- **Given data**:
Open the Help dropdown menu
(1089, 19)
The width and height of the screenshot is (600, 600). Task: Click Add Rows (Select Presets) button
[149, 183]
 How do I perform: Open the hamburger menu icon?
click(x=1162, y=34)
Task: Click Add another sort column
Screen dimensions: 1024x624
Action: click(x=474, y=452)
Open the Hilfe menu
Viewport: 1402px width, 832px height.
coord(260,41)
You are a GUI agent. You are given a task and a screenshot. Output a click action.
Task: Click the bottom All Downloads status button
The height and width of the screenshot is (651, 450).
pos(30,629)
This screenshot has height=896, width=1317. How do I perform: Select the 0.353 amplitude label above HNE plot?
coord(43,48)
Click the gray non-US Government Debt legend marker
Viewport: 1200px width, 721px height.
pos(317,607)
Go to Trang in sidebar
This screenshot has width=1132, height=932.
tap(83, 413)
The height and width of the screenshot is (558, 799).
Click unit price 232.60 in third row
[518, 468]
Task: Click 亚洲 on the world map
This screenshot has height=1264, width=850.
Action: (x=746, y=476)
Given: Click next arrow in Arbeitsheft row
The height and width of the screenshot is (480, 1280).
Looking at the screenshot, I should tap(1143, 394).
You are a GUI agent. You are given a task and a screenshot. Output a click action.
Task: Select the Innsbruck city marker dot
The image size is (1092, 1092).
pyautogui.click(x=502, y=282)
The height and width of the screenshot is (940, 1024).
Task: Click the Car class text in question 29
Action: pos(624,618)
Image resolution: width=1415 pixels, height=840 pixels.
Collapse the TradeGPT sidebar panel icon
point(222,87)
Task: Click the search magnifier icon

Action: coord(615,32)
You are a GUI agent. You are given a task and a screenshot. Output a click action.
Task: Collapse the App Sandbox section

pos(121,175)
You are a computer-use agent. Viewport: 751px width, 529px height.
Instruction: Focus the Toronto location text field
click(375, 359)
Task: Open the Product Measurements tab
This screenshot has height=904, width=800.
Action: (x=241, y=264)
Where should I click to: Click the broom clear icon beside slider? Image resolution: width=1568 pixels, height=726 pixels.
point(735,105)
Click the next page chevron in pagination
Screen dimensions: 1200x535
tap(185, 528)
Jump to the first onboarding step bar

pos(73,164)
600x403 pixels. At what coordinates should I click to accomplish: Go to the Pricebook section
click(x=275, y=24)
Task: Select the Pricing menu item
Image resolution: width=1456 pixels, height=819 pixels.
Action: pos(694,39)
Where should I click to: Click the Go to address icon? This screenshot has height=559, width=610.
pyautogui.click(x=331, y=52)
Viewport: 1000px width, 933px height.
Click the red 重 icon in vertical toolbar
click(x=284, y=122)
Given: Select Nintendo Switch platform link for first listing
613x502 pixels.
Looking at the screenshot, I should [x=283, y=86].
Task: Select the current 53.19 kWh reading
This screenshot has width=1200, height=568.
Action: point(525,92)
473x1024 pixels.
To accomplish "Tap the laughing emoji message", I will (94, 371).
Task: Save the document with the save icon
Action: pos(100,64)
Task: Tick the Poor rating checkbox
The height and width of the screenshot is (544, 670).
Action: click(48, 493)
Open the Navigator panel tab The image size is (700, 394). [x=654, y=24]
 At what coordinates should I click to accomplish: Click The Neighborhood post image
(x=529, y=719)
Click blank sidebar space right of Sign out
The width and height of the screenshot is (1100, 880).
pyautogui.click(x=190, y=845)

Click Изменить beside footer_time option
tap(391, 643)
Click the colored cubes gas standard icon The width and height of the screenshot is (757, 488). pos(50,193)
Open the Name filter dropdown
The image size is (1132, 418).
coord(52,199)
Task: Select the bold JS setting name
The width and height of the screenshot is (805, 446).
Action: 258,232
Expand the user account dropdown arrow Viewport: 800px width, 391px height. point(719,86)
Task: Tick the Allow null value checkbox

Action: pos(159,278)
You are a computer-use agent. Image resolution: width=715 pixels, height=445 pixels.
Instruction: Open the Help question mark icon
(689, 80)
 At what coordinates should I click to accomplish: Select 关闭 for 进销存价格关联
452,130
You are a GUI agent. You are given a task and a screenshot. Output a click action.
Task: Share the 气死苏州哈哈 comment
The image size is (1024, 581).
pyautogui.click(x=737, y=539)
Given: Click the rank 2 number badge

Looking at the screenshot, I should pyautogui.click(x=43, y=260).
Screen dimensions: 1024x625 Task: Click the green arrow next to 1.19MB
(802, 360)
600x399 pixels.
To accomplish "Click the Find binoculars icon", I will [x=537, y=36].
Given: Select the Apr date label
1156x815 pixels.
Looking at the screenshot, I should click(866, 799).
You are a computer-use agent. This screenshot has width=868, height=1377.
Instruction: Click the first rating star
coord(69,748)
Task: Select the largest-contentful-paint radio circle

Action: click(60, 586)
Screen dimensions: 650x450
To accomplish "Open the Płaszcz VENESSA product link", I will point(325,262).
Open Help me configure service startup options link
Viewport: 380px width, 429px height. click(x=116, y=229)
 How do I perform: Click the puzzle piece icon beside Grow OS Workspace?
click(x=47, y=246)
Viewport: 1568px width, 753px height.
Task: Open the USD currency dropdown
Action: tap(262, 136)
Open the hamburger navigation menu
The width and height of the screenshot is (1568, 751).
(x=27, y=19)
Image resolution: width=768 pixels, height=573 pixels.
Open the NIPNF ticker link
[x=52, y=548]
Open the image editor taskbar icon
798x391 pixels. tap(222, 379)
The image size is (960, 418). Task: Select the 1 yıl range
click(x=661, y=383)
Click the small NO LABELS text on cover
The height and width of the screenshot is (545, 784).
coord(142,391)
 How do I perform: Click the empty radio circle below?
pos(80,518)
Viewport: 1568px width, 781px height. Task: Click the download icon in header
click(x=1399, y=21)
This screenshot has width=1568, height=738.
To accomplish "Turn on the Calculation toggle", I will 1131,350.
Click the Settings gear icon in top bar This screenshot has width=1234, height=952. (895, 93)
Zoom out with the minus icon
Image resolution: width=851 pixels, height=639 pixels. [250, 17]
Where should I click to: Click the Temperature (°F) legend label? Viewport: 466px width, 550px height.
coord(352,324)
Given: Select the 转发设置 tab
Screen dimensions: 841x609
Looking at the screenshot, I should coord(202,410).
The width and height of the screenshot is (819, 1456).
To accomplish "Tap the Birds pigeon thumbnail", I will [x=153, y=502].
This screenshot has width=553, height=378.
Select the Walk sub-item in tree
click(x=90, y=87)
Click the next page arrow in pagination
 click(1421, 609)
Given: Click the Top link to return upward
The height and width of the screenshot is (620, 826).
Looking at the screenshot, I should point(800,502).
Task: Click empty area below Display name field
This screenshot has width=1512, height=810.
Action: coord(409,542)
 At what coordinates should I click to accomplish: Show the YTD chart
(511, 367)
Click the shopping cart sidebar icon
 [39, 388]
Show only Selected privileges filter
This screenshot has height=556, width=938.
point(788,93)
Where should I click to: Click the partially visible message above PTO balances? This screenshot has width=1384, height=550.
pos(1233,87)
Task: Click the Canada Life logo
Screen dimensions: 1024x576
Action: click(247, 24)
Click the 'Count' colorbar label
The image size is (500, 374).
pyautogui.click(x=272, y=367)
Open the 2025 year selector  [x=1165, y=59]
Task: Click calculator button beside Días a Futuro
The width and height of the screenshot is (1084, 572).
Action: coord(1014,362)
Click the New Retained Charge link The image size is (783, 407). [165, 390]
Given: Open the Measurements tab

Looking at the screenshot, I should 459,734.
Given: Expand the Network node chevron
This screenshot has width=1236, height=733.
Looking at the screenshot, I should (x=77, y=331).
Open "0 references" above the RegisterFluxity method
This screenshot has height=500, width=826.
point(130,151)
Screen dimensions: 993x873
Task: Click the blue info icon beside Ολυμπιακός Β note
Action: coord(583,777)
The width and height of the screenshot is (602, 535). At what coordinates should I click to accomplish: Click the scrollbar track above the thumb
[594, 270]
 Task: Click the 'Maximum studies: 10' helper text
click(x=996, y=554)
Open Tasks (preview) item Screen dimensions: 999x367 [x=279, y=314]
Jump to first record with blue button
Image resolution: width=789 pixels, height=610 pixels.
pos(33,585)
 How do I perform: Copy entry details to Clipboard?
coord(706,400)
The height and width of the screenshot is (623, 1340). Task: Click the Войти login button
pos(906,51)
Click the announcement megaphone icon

- **Task details**:
Every line of the listing that includes the word "Expand" belongs in the answer.

- **Output**:
Expand the user account dropdown arrow Viewport: 800px width, 391px height. point(719,86)
Given: Expand the Network node chevron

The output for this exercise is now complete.